◆ **Data extract**:
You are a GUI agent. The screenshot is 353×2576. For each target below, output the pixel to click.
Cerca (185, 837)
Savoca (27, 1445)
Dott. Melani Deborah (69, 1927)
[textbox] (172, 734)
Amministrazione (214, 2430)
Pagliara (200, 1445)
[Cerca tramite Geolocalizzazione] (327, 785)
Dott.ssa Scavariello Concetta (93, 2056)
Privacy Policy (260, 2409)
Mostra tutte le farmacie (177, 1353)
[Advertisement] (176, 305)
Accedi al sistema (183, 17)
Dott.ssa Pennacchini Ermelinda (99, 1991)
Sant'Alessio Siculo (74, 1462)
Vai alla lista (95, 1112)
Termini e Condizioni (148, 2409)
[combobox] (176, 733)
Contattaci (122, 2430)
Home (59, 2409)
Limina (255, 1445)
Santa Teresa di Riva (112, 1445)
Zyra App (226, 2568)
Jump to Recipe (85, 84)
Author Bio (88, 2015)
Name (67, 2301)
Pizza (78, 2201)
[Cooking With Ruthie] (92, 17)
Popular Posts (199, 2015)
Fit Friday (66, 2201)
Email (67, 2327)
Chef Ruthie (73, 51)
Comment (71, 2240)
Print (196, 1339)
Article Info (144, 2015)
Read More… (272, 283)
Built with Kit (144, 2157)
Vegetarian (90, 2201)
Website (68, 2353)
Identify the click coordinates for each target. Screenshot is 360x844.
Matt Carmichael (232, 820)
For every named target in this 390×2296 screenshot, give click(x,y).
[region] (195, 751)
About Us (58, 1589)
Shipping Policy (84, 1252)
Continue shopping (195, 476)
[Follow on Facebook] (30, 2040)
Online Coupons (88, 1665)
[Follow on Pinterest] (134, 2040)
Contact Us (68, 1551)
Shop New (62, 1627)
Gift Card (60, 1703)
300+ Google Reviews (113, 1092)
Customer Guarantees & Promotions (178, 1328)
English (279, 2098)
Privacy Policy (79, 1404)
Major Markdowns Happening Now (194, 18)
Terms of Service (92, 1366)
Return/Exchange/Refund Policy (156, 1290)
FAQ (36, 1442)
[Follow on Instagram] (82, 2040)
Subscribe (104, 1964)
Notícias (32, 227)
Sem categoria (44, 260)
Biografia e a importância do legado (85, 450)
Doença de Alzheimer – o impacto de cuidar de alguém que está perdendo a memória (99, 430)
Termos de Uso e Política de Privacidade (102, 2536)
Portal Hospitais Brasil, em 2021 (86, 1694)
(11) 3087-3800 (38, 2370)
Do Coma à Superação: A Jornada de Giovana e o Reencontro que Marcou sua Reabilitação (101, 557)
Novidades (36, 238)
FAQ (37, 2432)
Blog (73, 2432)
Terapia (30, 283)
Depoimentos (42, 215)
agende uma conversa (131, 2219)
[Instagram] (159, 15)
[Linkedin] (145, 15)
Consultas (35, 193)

◆ **Task to carry out**: Give the number of lines above in which the word "target" occurs, with nothing else.

◆ **Exercise output**: 3